Mom hurries to me, taking in everything I can’t hide. She reaches for my face, lightly brushing her fingers over my cheek before pulling me to her, the weight of this reunion half-lost on me because I didn’t even know I was gone. Turner’s eyes drift over me, whatever he’s seeing, and he frowns. He turns his attention beyond us.

“You say you found her where?” he asks.

“Taraldson Road,” Leanne answers.

“Okay, Howard. Thank you. I’ve got it from here.”

The sound of his voice is so awful, more awful than it’s ever been. It makes me want to be sick. Mom whispers in my ear. Let’s get you inside, baby, come on, and I must look bad.

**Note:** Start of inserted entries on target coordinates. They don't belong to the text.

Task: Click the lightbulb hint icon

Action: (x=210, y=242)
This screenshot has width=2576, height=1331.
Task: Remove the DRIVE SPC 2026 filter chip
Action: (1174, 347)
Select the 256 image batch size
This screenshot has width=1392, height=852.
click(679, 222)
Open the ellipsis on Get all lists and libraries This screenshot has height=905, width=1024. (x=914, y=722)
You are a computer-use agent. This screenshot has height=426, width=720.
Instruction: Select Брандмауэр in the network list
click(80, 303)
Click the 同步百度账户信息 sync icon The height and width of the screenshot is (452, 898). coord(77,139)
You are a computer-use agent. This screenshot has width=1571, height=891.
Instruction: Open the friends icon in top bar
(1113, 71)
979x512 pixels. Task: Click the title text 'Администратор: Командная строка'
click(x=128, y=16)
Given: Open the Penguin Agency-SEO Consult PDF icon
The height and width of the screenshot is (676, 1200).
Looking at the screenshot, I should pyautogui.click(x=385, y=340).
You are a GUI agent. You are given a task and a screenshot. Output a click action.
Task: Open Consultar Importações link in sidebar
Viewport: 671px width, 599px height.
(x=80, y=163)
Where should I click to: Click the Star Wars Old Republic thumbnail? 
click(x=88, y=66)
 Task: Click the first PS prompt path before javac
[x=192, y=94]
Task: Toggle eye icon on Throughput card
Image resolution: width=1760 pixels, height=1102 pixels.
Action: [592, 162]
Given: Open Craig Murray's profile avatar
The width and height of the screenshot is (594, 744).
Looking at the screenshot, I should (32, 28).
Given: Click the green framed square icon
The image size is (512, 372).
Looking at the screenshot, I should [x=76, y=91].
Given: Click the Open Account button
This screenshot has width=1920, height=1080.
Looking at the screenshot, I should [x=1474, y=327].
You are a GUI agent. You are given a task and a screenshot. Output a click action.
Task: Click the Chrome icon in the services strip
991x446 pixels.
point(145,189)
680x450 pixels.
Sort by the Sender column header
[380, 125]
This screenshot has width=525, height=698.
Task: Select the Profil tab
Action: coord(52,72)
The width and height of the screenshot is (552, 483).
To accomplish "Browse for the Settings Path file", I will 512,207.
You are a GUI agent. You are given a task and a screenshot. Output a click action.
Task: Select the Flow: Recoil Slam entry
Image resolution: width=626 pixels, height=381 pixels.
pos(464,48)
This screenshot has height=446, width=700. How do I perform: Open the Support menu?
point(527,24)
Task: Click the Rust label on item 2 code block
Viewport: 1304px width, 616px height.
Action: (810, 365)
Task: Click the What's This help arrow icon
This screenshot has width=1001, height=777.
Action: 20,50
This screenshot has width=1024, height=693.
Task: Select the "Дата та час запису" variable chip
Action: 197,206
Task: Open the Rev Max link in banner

I must not look right. My legs itch to run, to find a place I can deal with this on my own. On the way up the steps, Todd reaches for me. Puts his hand to my arm and squeezes it. Their relief is more than I can take right now. I need to see myself.

Leanne is gone by the time we’re inside. I head for the stairs, reach the banister and grip it tight, pull myself up that first step when Mom says, “Romy, where are you going?”

“I have to…” I can see the bathroom door from here. I just need to be behind one closed door, so I can see myself. “I have to…” I look back at them and the three of them look at me like they don’t know what I am. I can’t tell them what I need. “I don’t feel well.”

“Okay.” Mom steps forward and rests her hand over mine, her touch warm on my warm skin. “You have to talk to the sheriff first.” I shake my head. “Romy, you have to. I’m sure it won’t take long and then you can go to bed—isn’t that right, Levi?”

“We’ll see.”

“Please,” I whisper. She flinches. It hurts her. It hurts her because she can’t give it to me and I never ask her for anything. “Can’t it wait until tomorrow or—”

“No,” Sheriff Turner says. “This is important.”

“I’m sorry,” Mom whispers, guiding me from the stairs. No choice. I have no choice. She leads me to the kitchen and sits me at the table and I rest my head in my hands while they talk coffee, coffee and no, thank you, Alice. The perfunctory politeness of it makes me want to break—everything. I don’t want this. I want to see myself.

“What’s he doing here?” I ask and I’m met with silence and the silence makes me too aware of my body, and I can feel my head trying to assess hurts I can’t see, of whether or not certain places—if they—if.